DATA SUPPLIED -
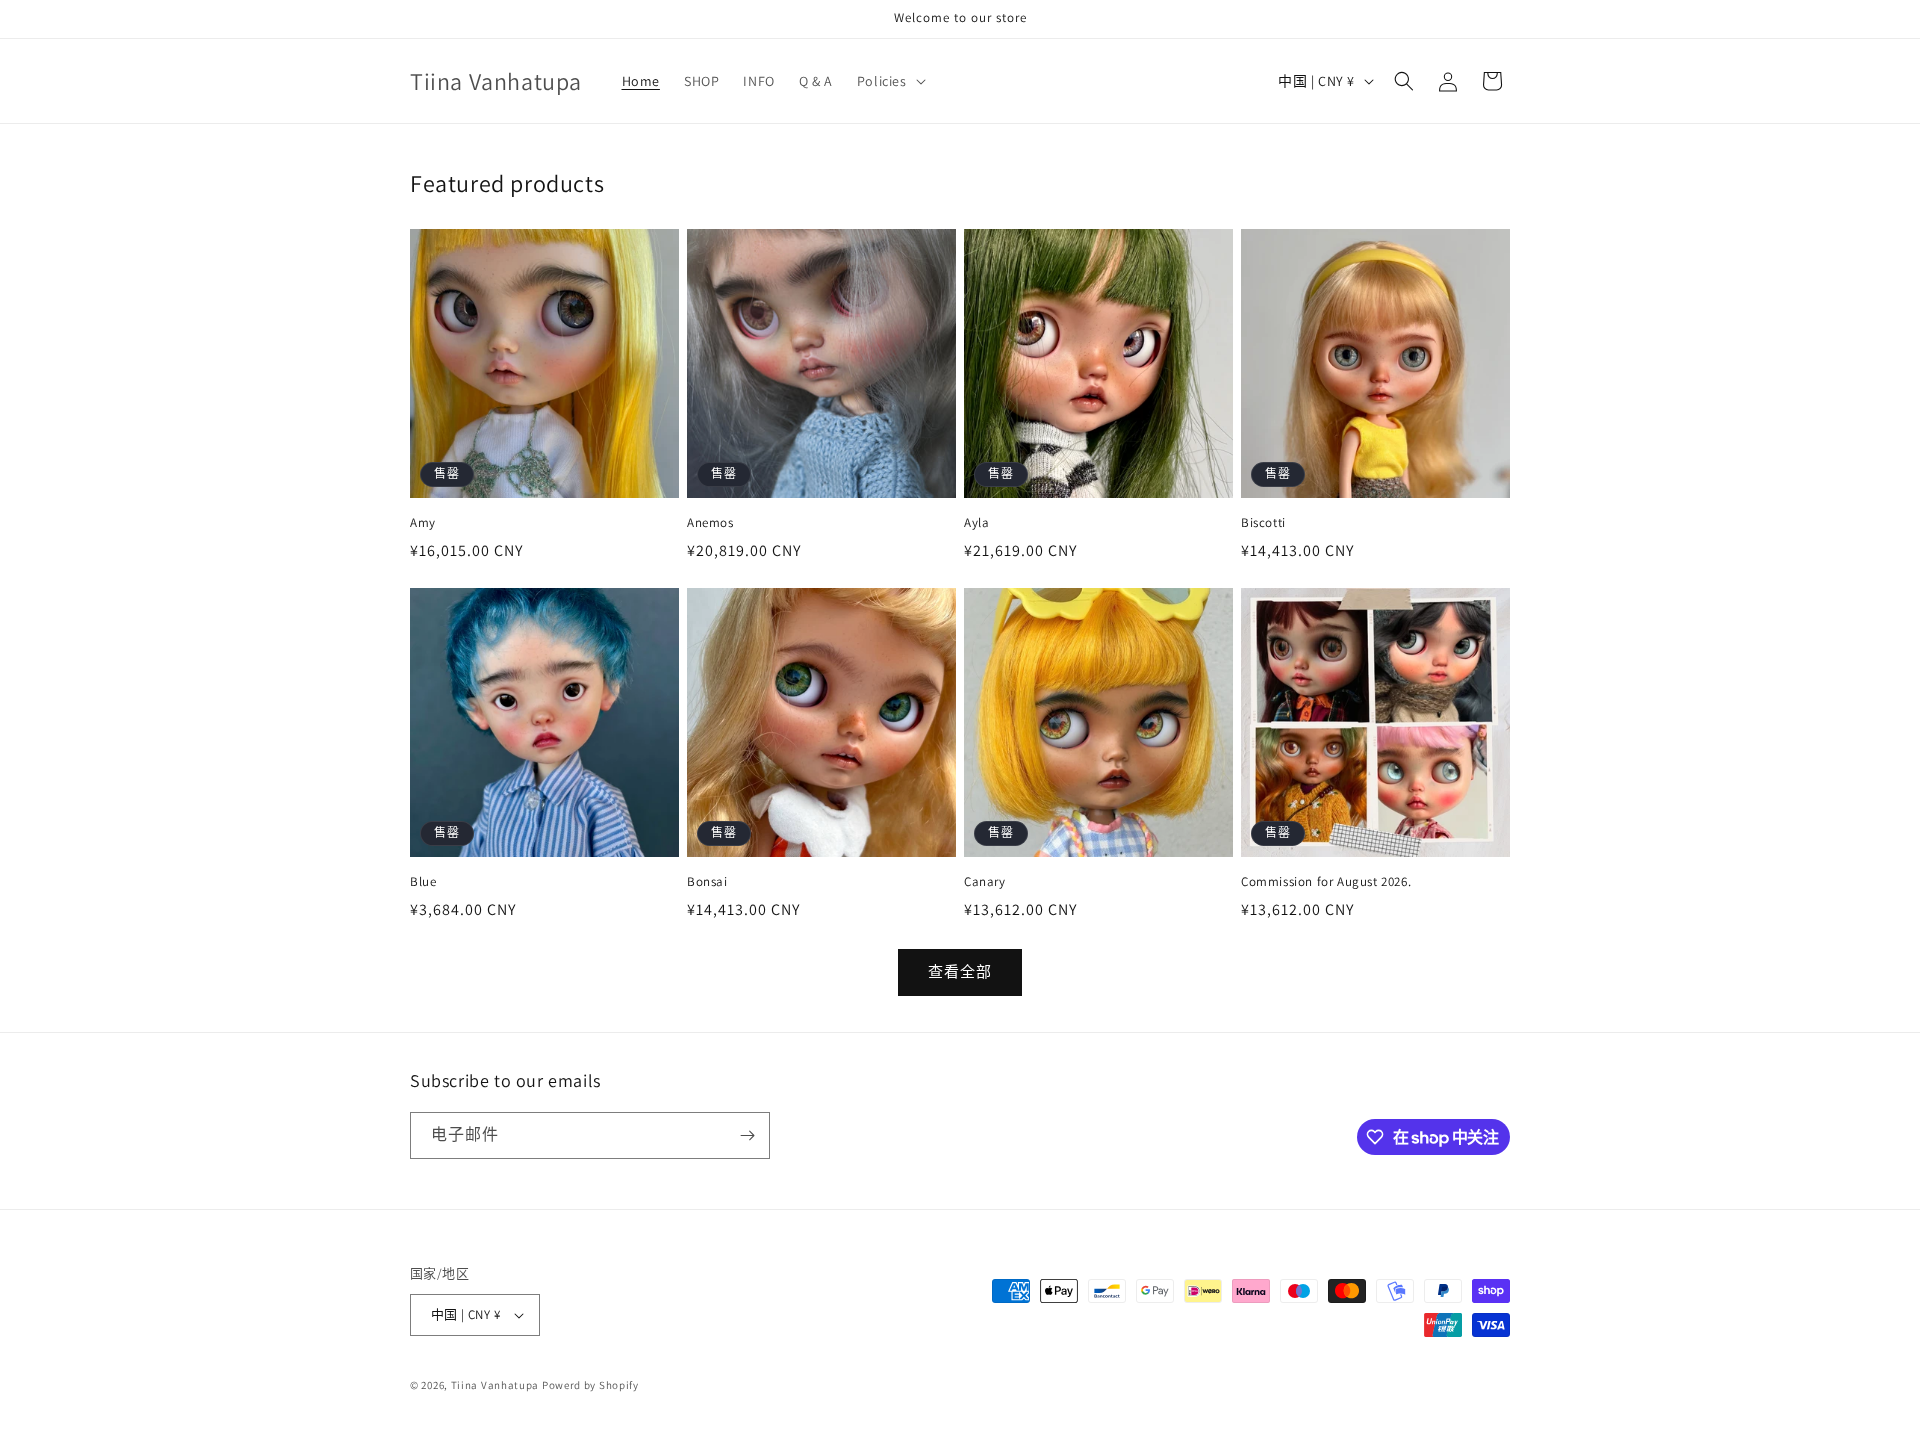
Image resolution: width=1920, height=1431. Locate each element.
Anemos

==

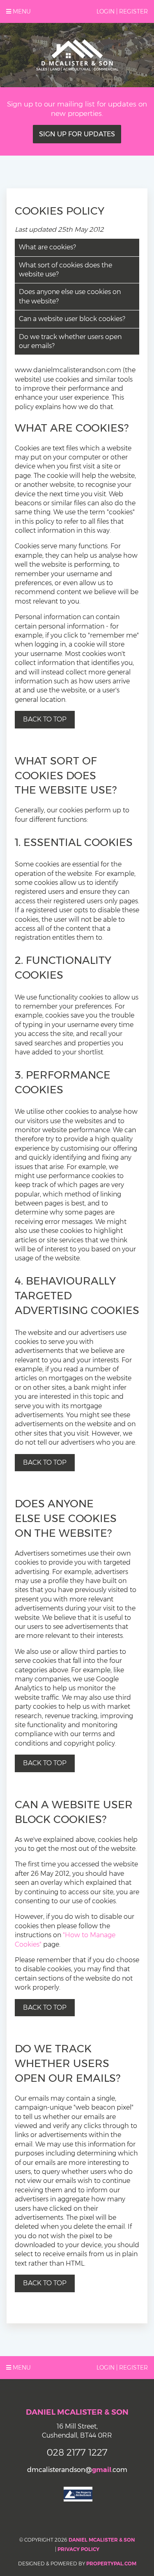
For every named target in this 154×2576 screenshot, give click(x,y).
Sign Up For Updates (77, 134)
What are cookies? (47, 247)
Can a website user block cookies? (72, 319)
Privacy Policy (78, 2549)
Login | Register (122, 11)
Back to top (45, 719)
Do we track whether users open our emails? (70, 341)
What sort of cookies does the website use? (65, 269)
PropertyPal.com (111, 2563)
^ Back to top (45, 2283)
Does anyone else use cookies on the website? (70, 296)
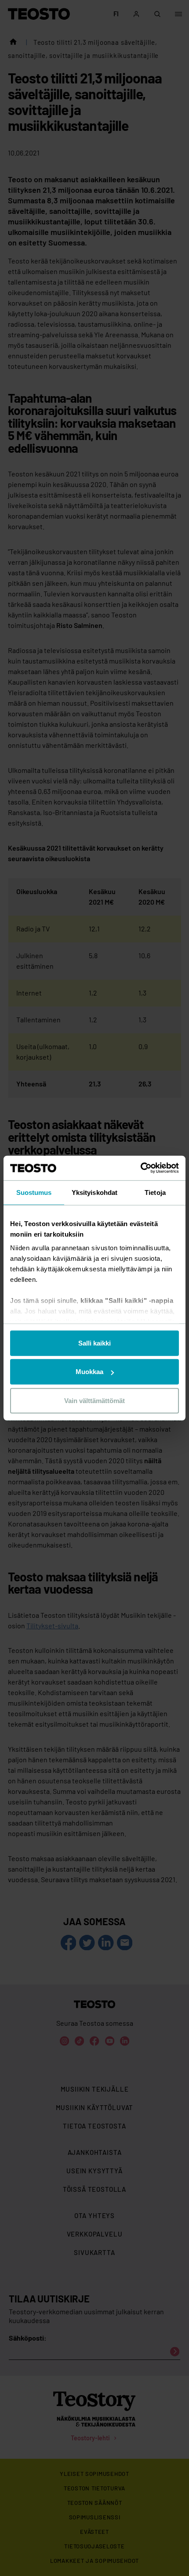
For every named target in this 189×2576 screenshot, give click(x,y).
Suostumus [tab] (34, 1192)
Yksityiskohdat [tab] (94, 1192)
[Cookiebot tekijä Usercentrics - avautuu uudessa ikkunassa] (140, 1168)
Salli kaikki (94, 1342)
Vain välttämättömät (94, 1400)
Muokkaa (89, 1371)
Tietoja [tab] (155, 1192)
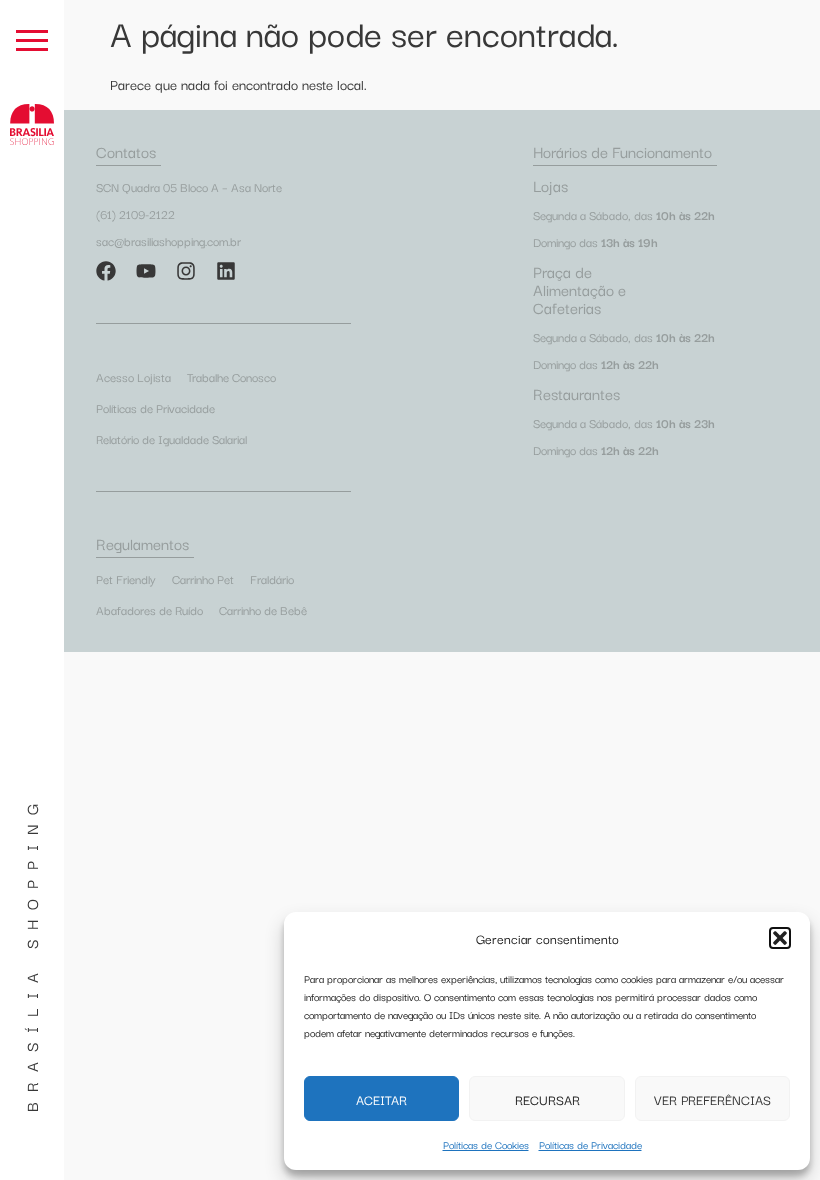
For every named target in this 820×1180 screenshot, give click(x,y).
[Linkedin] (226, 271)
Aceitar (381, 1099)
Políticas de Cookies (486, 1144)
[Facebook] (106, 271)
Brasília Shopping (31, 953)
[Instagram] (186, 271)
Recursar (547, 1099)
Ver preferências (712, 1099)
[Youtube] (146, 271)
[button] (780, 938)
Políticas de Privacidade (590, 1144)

HOW TO COMPLETE THIS TASK -
Copy back exactly the lines above from the one containing "Tietoja [tab] (155, 1192)" through the one containing "Políticas de Privacidade (590, 1144)", and leave every picture behind.

EXPECTED ANSWER -
Tietoja [tab] (155, 1192)
For every named target in this 820×1180 screenshot, give click(x,y).
[Linkedin] (226, 271)
Aceitar (381, 1099)
Políticas de Cookies (486, 1144)
[Facebook] (106, 271)
Brasília Shopping (31, 953)
[Instagram] (186, 271)
Recursar (547, 1099)
Ver preferências (712, 1099)
[Youtube] (146, 271)
[button] (780, 938)
Políticas de Privacidade (590, 1144)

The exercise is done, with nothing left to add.